Strategy Purpose PyTorch TensorFlow
StepLR Decays LR every N epochs StepLR(optimizer, step_size=5, gamma=0.1) LearningRateScheduler callback
ReduceLROnPlateau Reduce LR when val loss plateaus ReduceLROnPlateau(...) ReduceLROnPlateau(...)
Cosine Annealing Oscillates learning rate smoothly CosineAnnealingLR(...) Custom LearningRateScheduler

🔸 Gradual Unfreezing

In fine-tuning:

  • Start with base frozen
  • Unfreeze one block at a time
  • Reduce LR when unfreezing

🔹 5. Recognizing Overfitting and Underfitting

🔸 Visual Clues from Loss/Accuracy Curves

Symptom Diagnosis Fix Suggestion
High train acc, low val acc Overfitting Add regularization, more data, dropout
Flat train + val accuracy Underfitting Increase model capacity or training time
Val loss spikes upward Training too long Use early stopping

📌 Use matplotlib to plot:

  • train_loss, val_loss, train_acc, val_acc vs epoch

Framework Comparison Table

Concept PyTorch TensorFlow
Freeze layers requires_grad = False layer.trainable = False
Replace output layer model.fc = nn.Linear(...) Dense(...) on top of base_model
Adaptive pooling nn.AdaptiveAvgPool2d((1,1)) GlobalAveragePooling2D()
Weight decay optimizer(..., weight_decay=...) kernel_regularizer=l2(...)
Class weighting CrossEntropyLoss(weight=...) class_weight={...} in fit()
Early stopping Manual or custom Built-in EarlyStopping callback
Gradual unfreeze Manual per parameter Manual per layer

Mini-Exercise

Fine-tune a pretrained ResNet50 to classify 3 new classes.

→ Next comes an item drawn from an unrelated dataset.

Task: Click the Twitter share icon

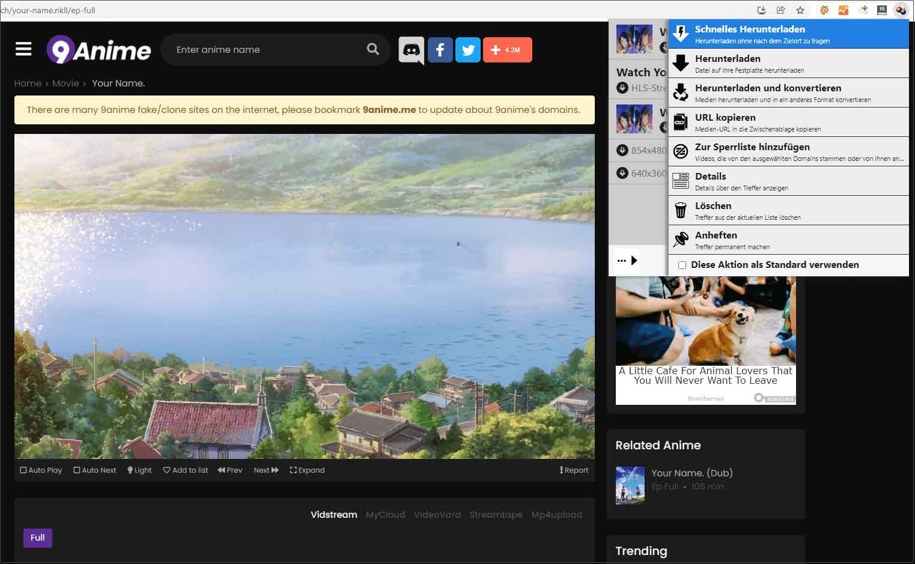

  1. Load model with include_top=False
  2. Add:

  3. Global average pooling

  4. Dense output layer
  5. Freeze base
  6. Train only top for 5 epochs
  7. Then unfreeze last block
  8. Add:

  9. Dropout

  10. L2 regularization
  11. ReduceLROnPlateau
  12. Early stopping
  13. Plot train/val loss and accuracy
  14. Identify if it overfits or underfits

Bonus: Try with both PyTorch and TensorFlow.